When to see a doctor about a short period
The first thing your doctor is likely to check on in the event of a very short period is possible pregnancy. When a fertilized egg attaches itself to the uterine lining, implantation bleeding can occur. This bleeding is lighter than a regular period, generally lasts one to two days, and is usually light pink to dark brown in color. Implantation bleeding generally happens about 10 to 14 days after conception, and though not all pregnant women will experience it, bleeding that fits this description is often considered a possible pregnancy symptom by medical professionals (via Healthline).
Another potential cause of very-short periods is perimenopause, which women can begin to experience anywhere from their thirties to fifties. Due to hormonal changes before menopause, people may notice their periods changed. If your shortened or less frequent cycle is accompanied by hot flashes, difficulty sleeping, night sweats, or vaginal dryness, consider talking to your doctor about this possibility (via Medical News Today).

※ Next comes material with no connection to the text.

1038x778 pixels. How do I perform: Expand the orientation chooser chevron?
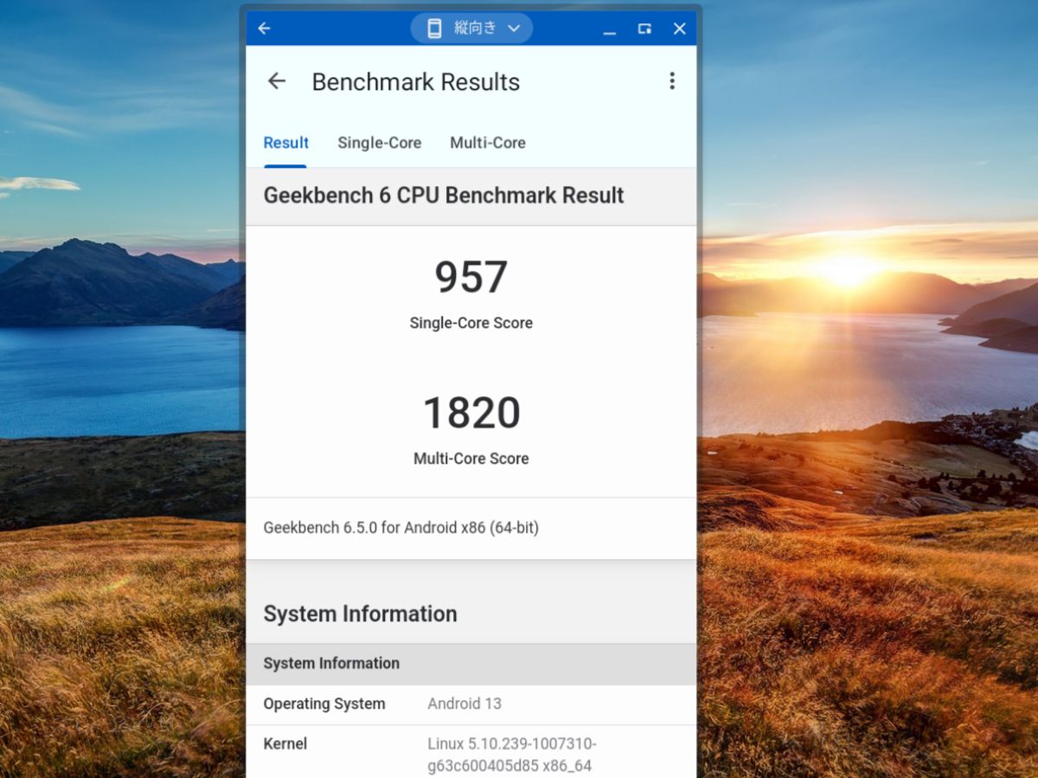tap(514, 28)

An anovulatory cycle, or when the ovaries fail to release an egg, can also cause short spotting or irregularity. If your short cycle comes with chills, fever, pelvic pain, bowel dysfunction, bladder dysfunction or abnormal vaginal discharge, this is a possibility. And another hormonal issue that can result in super-short or irregular periods is polycystic ovarian syndrome, which brings with irregular periods, infertility, excess hair growth, obesity, oily skin and acne, and ovarian cysts.